True- I have not seen the developer stablty/quality test procedure; I WOULD like to see it. Perhaps someone knows where it is and you won't have to go to all the trouble...
...to summarize, a fixer can be easily tested with 3 solutions.
1. Silver Nitrate in Acetic Acid - Hypo retention test
2. Sodium Sulfide in water - Silver Halide retention test
3. Potassium Iodide in water - Fixer exhaustion test
Instructions are supplied with kits sold by major suppliers of photochemicals.
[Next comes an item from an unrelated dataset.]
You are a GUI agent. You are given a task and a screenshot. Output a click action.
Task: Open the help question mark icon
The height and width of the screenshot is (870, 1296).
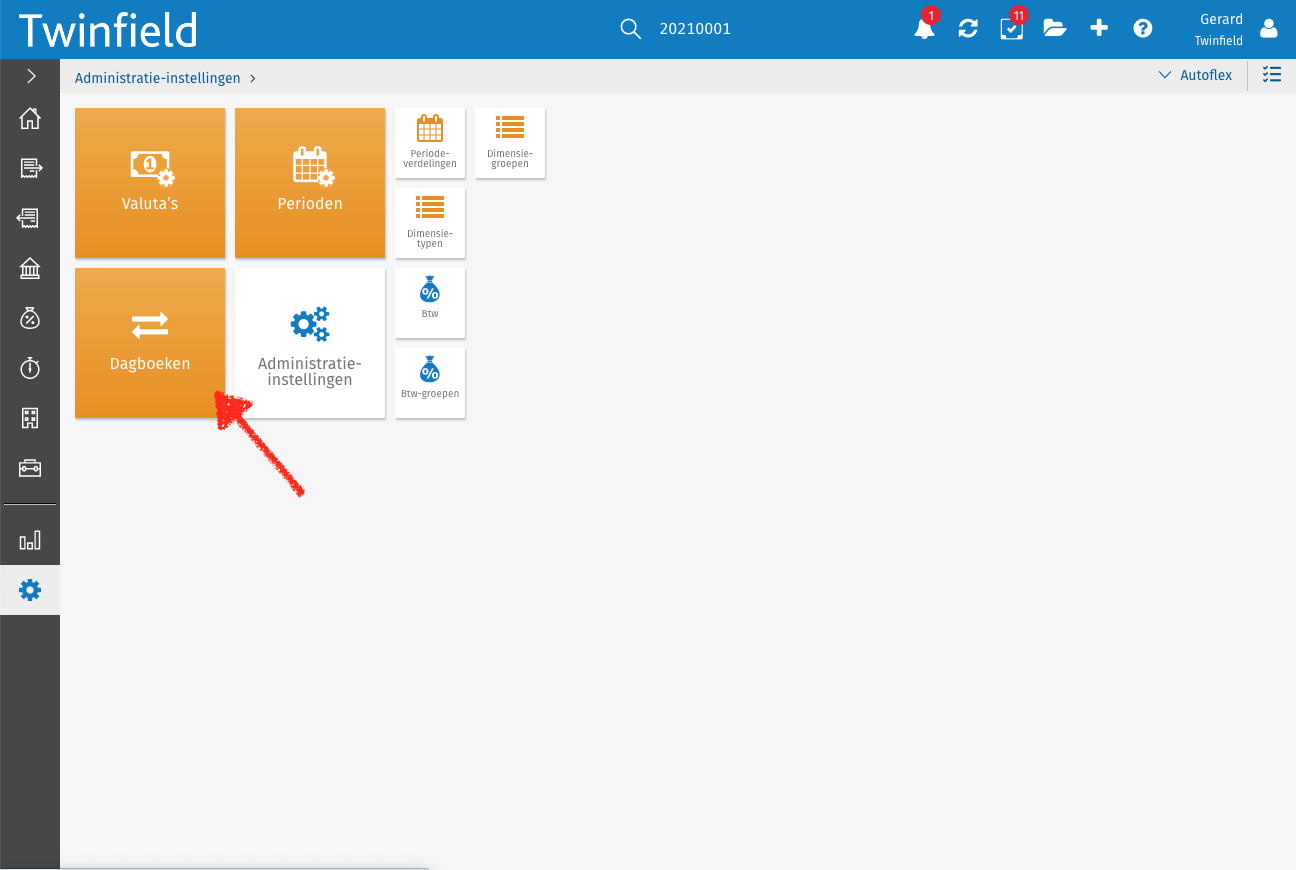[1143, 29]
Testing is simply seeing how well a fixer performs in a given sequence of fix time, dilution and wash.
PE
Are these 3 the same that appear in the Kodak darkroom data books?
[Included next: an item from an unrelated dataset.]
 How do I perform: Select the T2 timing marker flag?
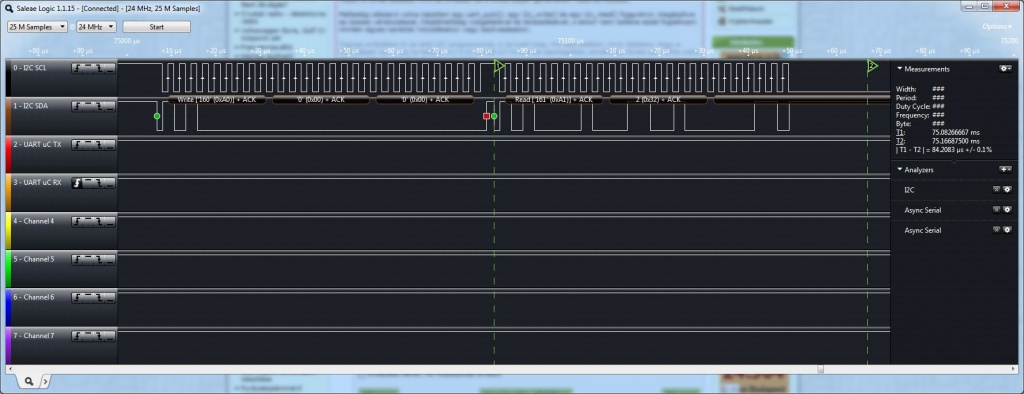point(872,65)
They all 3 sound very familiar, but are these the tests you used on
SFI -SFVIII?
How do you test for capacity?
Do you controll for silver weight?
Degree of exposure?
I think perhaps I was not clear enough.
What I am interested in learning is your thought process as you worked your way from SFI to SFII...
What promted you to change SFI ?
What were you trying to improve?
When you finally had SFII, what was wrong with it?
Why did you feel the need to change that one and develop SFIII?
Same for SFIV, V, VI and VII...
Why did you find it necessary to keep changing or tweaking?
Is SFVII really any better than SFI?
By how much?
How much improvement has been made between SF VII and SFVIII?
Is the improvement tangible?
If SF VIII is so good, why couldn't you go directly from SFI to SFVIII?
What has enabled you to create now what you could not create earlier?
I don't know if you see what I am asking, but it is the thought process I am interested in and that all too often gets swept under the rug or discussed behind closed doors.
Was SFI buffered?
We are missing a very valuable exercise by not being able to actually follow you through a product's development. You have alluded to it yourself, there is a need to cut corners... to see which corners you cut, how you cut them, and your reasons... could help others who like yourself, are independent researchers, but unlike yourself, do not have the insight that comes from working where you have.
SF series is mentioned here only as an example.